- TAREAS POR ESCRITO -
a. Indica si cada frase concuerda con el pasaje sobre el fuego del infierno: (i) los demonios sufren el fuego incluso cuando andan por la tierra; (ii) el pasaje explica con certeza cómo ocurre eso; (iii) los condenados sienten a veces un pequeño placer real. Contesta sí o no y cita las palabras del pasaje que lo deciden.
b. Sigue escribiendo el pasaje sobre el fuego del infierno a partir de su última frase.

- PASAJE DADO -

Queda bastante indeterminado ¿cómo podemos formarnos un concepto en
detalle?; nosotros sabemos meramente que es corpóreo. Los demonios sufren
el tormento del fuego incluso cuando, por permiso Divino abandonan los
confines del infierno y rondan sobre la tierra. ¿Cómo sucede esto?, es incierto.
Podemos asumir que se mantienen encadenados inseparablemente a una
porción de ese fuego. El dolor de sentido es la consecuencia natural de aquel
desordenado recodo en las creaturas las cuales están involucradas en todo
pecado mortal. Conviene decir que quien busca placer prohibido debe
encontrar dolor como recompensa.. (Cf. Heuse, “Das Feuer der Hölle” en
“Katholik”, II, 1878, 225 sqq., 337 sqq., 486 sqq., 581 sqq.; “Etudes
religieuses”, L, 1890, II, 309, report of an answer of the Poenitentiaria, 30
April, 1890; Knabenbauer, “In Matth., xxv, 41”.)
Así como los benditos en el cielo están libres de todo dolor, así también, por
otro lado, los condenados nunca experimentan ni siquiera el menor placer real.

- DATOS MOSTRADOS -
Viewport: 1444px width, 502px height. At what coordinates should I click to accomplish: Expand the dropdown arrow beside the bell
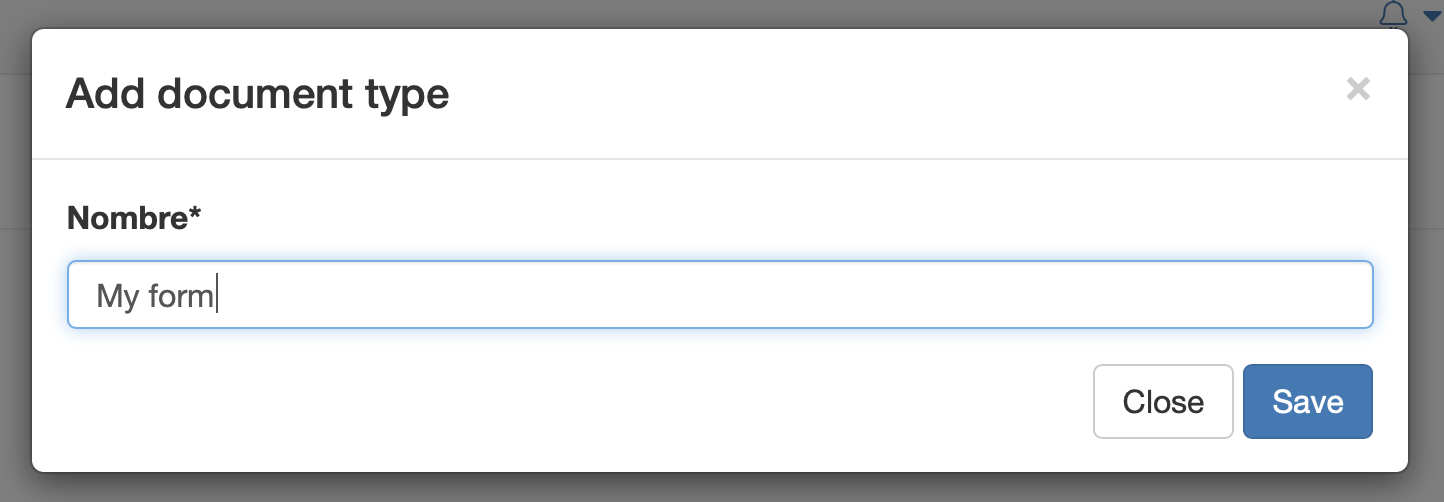[x=1431, y=14]
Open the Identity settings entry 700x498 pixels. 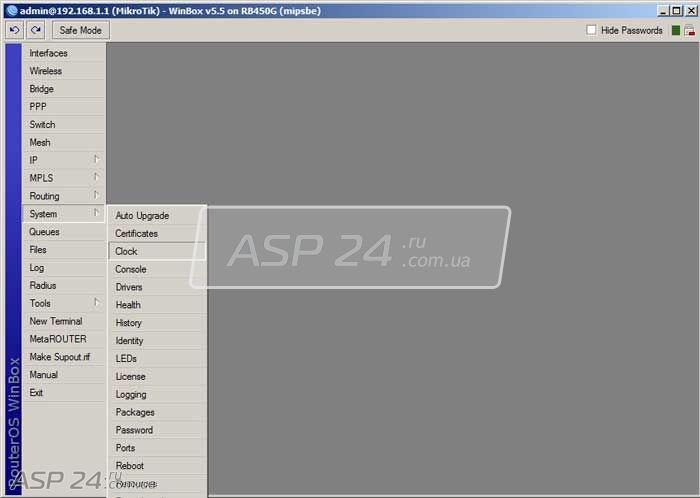157,340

- LAS RESPUESTAS -
a.
(i) Sí: "Los demonios sufren el tormento del fuego incluso cuando, por permiso Divino abandonan los confines del infierno y rondan sobre la tierra."
(ii) No: "¿Cómo sucede esto?, es incierto."
(iii) No: "los condenados nunca experimentan ni siquiera el menor placer real."

b.
En el infierno, la separación de la influencia bienaventurada del amor Divino
ha llegado a su consumación. Los reprobados deben vivir en el seno de los
condenados; y su estallido de odio o de reproche en que gozan de sus
sufrimientos, y sus deformes presencias, son una siempre fresca fuente de
tormento. La reunión del alma y el cuerpo luego de la Resurrección será un
castigo especial para los reprobados, aunque no habrá ningún cambio esencial
en el dolor de sentido que ya están sufriendo.
En cuanto a los castigos de los condenados por sus pecados veniales, ver
Suarez, “De peccatis”, disp. vii, s. 4.
Sin embargo, no están excluidos, los cambios accidentales en las penas del
infierno. Así puede ser que los reprobados sean a veces más y a veces menos
atormentados por sus alrededores. Especialmente luego del último juicio habrá
un aumento accidental en el castigo; porque nunca jamás se les permitirá a los
demonios abandonar los confines del infierno sino que serán finalmente
prisioneros por toda la eternidad y las almas de los hombres reprobados serán
atormentadas en unión con sus cuerpos deformes.